# Excerpt provided
━━━━━━━━

# Newlyweds.



## crazylady (Oct 13, 2005)

A young newlywed couple wanted to join a Church. The pastor told them: "We have special requirements for new parishioners. You must abstain from sex for one whole month." The couple agreed and, two-and-a-half weeks later returned to the Church. When the pastor ushers them into his office he finds the wife crying and the husband obviously very depressed. "You are back so soon. Is there a problem?" He inquired. "We are terribly ashamed to admit that we did not manage to abstain from sex for the required month," the young man replied sadly. The pastor asked him what happened. "Well, the first week was difficult. However, we managed to abstain through sheer will power. The second week was terrible, but with the use of prayer, we managed to abstain. However, the third week was unbearable. we tried cold showers, prayer, reading from the Bible - anything to keep our minds off carnal thoughts. "One afternoon, my wife reached for a can of paint and dropped it. When she bent over to pick it up, I was overcome with lust and had my way with her right then and there." admitted the man. "You understand this means you will not be welcome in our Church," stated the pastor. "We know," said the young man, hanging his head. "We're not welcome at Homebase either."


----------



## 2point (Jun 10, 2005)

Excellent.

They should have tried Do It All - DIY!


----------



## Motorhomersimpson (May 9, 2005)

Should have been more…Focus..ed :lol: 


MHS…Rob


----------



## artona (Jan 19, 2006)

That harsh, everyone has to hit _home-base_ occasionally


----------



## 95853 (Jul 25, 2005)

You can do it if you B and Q it!


----------

━━━━━━━━

# Excerpted data
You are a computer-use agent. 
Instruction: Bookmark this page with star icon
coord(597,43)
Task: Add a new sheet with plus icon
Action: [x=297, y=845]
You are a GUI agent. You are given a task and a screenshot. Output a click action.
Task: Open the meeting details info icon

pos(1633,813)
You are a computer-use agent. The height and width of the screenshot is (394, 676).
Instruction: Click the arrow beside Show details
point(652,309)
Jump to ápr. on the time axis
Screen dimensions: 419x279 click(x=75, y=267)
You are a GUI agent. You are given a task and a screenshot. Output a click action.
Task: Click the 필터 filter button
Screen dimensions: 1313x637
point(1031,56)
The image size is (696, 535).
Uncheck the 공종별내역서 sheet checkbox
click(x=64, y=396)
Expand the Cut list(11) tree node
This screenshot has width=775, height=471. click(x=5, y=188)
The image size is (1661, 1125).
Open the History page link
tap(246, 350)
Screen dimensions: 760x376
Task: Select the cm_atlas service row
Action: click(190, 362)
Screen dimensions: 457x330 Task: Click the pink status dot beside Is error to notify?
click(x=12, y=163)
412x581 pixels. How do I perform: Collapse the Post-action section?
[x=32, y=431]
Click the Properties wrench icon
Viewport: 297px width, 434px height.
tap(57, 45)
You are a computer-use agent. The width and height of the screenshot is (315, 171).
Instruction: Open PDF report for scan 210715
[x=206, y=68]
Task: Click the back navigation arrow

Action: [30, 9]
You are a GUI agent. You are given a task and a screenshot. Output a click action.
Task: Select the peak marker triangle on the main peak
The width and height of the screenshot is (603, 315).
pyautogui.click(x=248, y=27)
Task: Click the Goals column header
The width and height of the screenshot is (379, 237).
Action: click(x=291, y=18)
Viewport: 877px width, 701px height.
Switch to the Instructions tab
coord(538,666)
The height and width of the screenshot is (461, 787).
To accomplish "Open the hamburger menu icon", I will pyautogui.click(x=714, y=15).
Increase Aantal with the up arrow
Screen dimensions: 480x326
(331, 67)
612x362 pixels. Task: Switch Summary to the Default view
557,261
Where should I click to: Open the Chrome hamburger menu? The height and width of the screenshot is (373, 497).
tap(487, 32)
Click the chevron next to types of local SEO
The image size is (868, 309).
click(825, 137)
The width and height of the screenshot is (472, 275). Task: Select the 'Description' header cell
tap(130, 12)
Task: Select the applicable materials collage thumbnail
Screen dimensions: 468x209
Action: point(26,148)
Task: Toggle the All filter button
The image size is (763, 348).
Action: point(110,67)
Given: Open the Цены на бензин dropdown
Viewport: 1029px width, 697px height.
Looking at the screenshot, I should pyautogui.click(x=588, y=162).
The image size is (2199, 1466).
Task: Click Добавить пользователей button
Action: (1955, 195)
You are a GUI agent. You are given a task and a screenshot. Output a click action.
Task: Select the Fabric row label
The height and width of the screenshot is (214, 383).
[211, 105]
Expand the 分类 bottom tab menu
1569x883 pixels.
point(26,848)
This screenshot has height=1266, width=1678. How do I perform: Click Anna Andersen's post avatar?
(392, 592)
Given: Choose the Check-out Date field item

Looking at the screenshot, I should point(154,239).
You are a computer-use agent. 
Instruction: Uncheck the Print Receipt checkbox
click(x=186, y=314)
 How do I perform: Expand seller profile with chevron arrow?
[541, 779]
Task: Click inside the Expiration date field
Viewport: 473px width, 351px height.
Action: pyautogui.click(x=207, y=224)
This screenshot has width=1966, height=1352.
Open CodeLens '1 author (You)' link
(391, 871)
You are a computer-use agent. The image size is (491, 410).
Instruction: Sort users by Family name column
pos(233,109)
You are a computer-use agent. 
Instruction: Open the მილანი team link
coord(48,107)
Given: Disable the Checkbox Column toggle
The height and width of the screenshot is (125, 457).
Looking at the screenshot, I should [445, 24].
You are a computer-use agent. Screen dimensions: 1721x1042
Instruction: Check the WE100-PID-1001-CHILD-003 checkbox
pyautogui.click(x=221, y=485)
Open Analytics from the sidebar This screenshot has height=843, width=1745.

━━━━━━━━

# Requirement
Copy the whole Newlyweds thread again, word for word, with nothing left out or changed.

# Answer
# Newlyweds.



## crazylady (Oct 13, 2005)

A young newlywed couple wanted to join a Church. The pastor told them: "We have special requirements for new parishioners. You must abstain from sex for one whole month." The couple agreed and, two-and-a-half weeks later returned to the Church. When the pastor ushers them into his office he finds the wife crying and the husband obviously very depressed. "You are back so soon. Is there a problem?" He inquired. "We are terribly ashamed to admit that we did not manage to abstain from sex for the required month," the young man replied sadly. The pastor asked him what happened. "Well, the first week was difficult. However, we managed to abstain through sheer will power. The second week was terrible, but with the use of prayer, we managed to abstain. However, the third week was unbearable. we tried cold showers, prayer, reading from the Bible - anything to keep our minds off carnal thoughts. "One afternoon, my wife reached for a can of paint and dropped it. When she bent over to pick it up, I was overcome with lust and had my way with her right then and there." admitted the man. "You understand this means you will not be welcome in our Church," stated the pastor. "We know," said the young man, hanging his head. "We're not welcome at Homebase either."


----------



## 2point (Jun 10, 2005)

Excellent.

They should have tried Do It All - DIY!


----------



## Motorhomersimpson (May 9, 2005)

Should have been more…Focus..ed :lol: 


MHS…Rob


----------



## artona (Jan 19, 2006)

That harsh, everyone has to hit _home-base_ occasionally


----------



## 95853 (Jul 25, 2005)

You can do it if you B and Q it!


----------